- USD/CAD drifts lower for the second straight day and drops to a two-week low on Wednesday.
- Bullish Oil prices underpin the Loonie and exert pressure amid the prevalent USD selling bias.
- Trades now look to the key US CPI report and the BoC decision for a fresh directional impetus.
The USD/CAD pair remains under some selling pressure for the second successive day on Wednesday and extends its rejection slide from the 50-day Simple Moving Average (SMA), around the 1.3385 region, or a one-month high touched last week. The downward trajectory - also marking the third day of a negative move in the previous four - drags spot prices to a two-week low, around the 1.3200 mark during the Asian session and is sponsored by a combination of factors.
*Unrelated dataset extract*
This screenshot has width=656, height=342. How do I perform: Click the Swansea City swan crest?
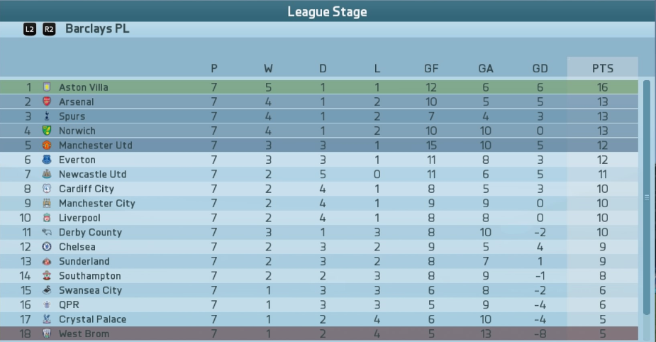coord(47,290)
Crude Oil prices build on the overnight breakout momentum through the 100-day SMA and jump to the highest level since early May, bolstered by supply cuts announced by the world's biggest oil exporters - Saudi Arabia and Russia. This, in turn, continues to underpin the commodity-linked Loonie, which, along with sustained US Dollar (USD) selling, further contributes to the offered tone surrounding the USD/CAD pair. In fact, the USD Index (DXY), which tracks the Greenback against a basket of currencies, sinks to a fresh two-month low in the wake of speculations that the Federal Reserve (Fed) is nearing the end of its current rate-hiking cycle.
Investors seem convinced that the US central bank has limited headroom to continue tightening the monetary policy, especially after the New York Fed's monthly survey revealed on Monday that the one-year consumer inflation expectation dropped to the lowest level since April 2021. Hence, the market focus will remain glued to the release of the latest US consumer inflation figures, due later during the early North American session. The crucial US CPI report is likely to influence expectations about the Fed's future rate-hike path, which, in turn, will drive the USD demand in the near term and provide some meaningful impetus to the USD/CAD pair.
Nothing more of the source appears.